I switch to promising things
instead. I promise to help
rake leaves. I promise to
clear the table every night,
eat vegetables without
complaining, and
give up
cookies.
That last one really gets them. (pp. 34-35)
...
“Aldeen's too
chicken.
to play with anybody,” Curtis
calls. “She probably can't even
play. She probably doesn't even
have a real Z7. I bet it doesn't even work!”
Aldeen clutches her Z7 as if
it's a life saver in a swimming
pool. Her face turns as purple
as her sweatshirt.
Morgan is tired of feeling left out at school because everyone else is partnered up inside the library playing Dragon's Gold on their Robogamer Z7s while he is outside being chased (a.k.a. playing soccer tag) by “Aldeen Hummel, the Godzilla of Grade Three”, the only other kid without a Z7. When even Aldeen gets a Z7, Morgan cajoles his parents into getting him one as well, but then he's forced to pair up with mean Curtis all the time because Aldeen won't play with anyone else. Curtis, a nasty player and a bully to boot, starts making fun of Aldeen, claiming that her Z7 must be broken because she won't play with anyone else. Finally, he challenges her to a public game, and Morgan must decide if he wants to help Aldeen and risk being called her boyfriend by Curtis.

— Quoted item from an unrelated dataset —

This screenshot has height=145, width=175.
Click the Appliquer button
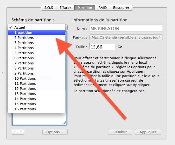point(148,132)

Console games and portable games have become part of the landscape of childhood in North America, and Morgan's Got Game shows some unique aspects of school and play culture that developed in response to those items, such as pockets on the classroom wall for your digital gadgets during class time. While these pockets are primarily a means to control the use of the items, they also have become a sort of display of who has got the newest thing and who has not. Morgan feels great pride in having a new Z7 to put in a pocket with his name on it, and he chooses his spot on the wall carefully. The story also reveals how timeless and recognizable the actual phenomena are: the peer pressure and envy, begging one's parents or guardians, “earning” one's new toy, or having it as a hand-me-down from someone else. What is not present in this narrative that would have been in older stories of this type is the hopeful breaking of piggy banks and saving up of pocket money, or earning enough money to buy the thing – because, in the real world, the desired items would easily cost over a hundred dollars, closer to five hundred in the case of gaming consoles, and another seventy to ninety dollars per each new game. This is quite simply reflected in Aldeen's prowess at Dragon's Gold; Morgan mentions offhand that Aldeen is so good at it because she only owns that one game.

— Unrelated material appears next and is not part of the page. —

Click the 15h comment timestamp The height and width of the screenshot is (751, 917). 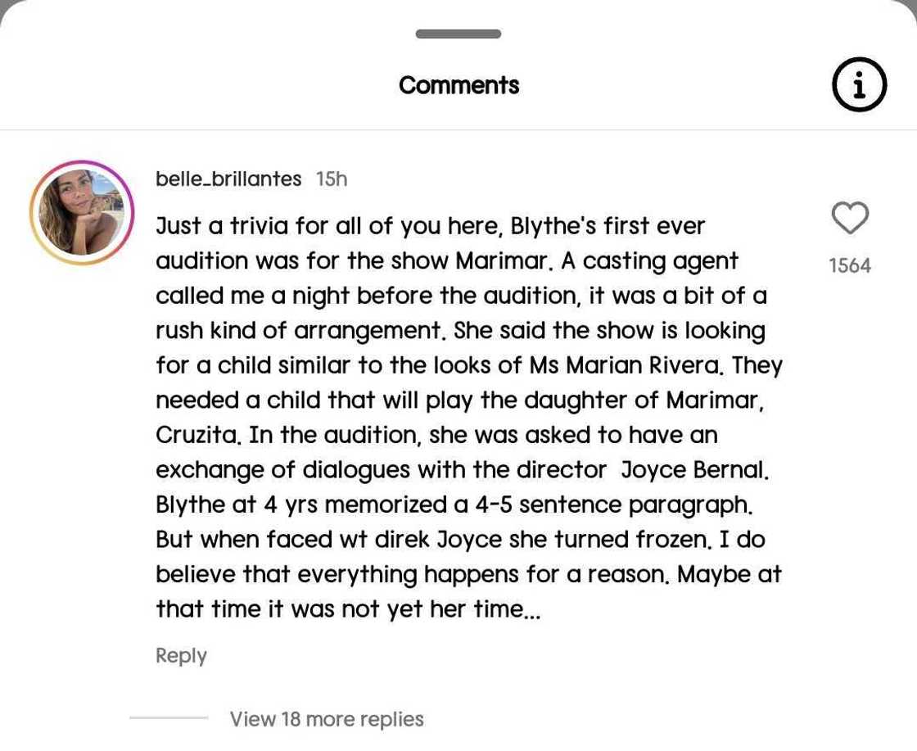[x=332, y=179]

Ted Staunton has done an excellent job of observing and presenting these aspects of modern childhood in a very tight, streamlined first-person narrative that uses easy words and moves along at an exciting pace while avoiding pat goody-goody solutions to the kids' problems. When you are in the third grade, being called someone's boyfriend and made fun of as such is as big a problem as not being able to afford the popular new gaming device, and vice versa. Bullies don't repent and magically become your friend. Your plan to do something great might not work out the way you thought. Nonetheless, some things do end up being okay.
Morgan's Got Game is an engrossing read that would appeal to reluctant readers and beginning readers, but it also has enough complexity to hold up to rereads and family discussions. The tone is lively, and Morgan is a likable ordinary character who is a recognizable type while also being convincingly realistic, as are his friend Charlie, frenemy Aldeen and actual enemy Curtis. There are some reader-friendly features, such as the enlarged and bolded texts for emphasis and some very expressive illustrations by Bill Slavin to help with context. The book description on the Internet mentions that this book has dyslexia-friendly features, a wonderful thing for a first chapter book to pay attention to, but I don't have the knowledge to verify.
Saeyong Kim, a librarian in British Columbia, works in two different public libraries in the Greater Vancouver area.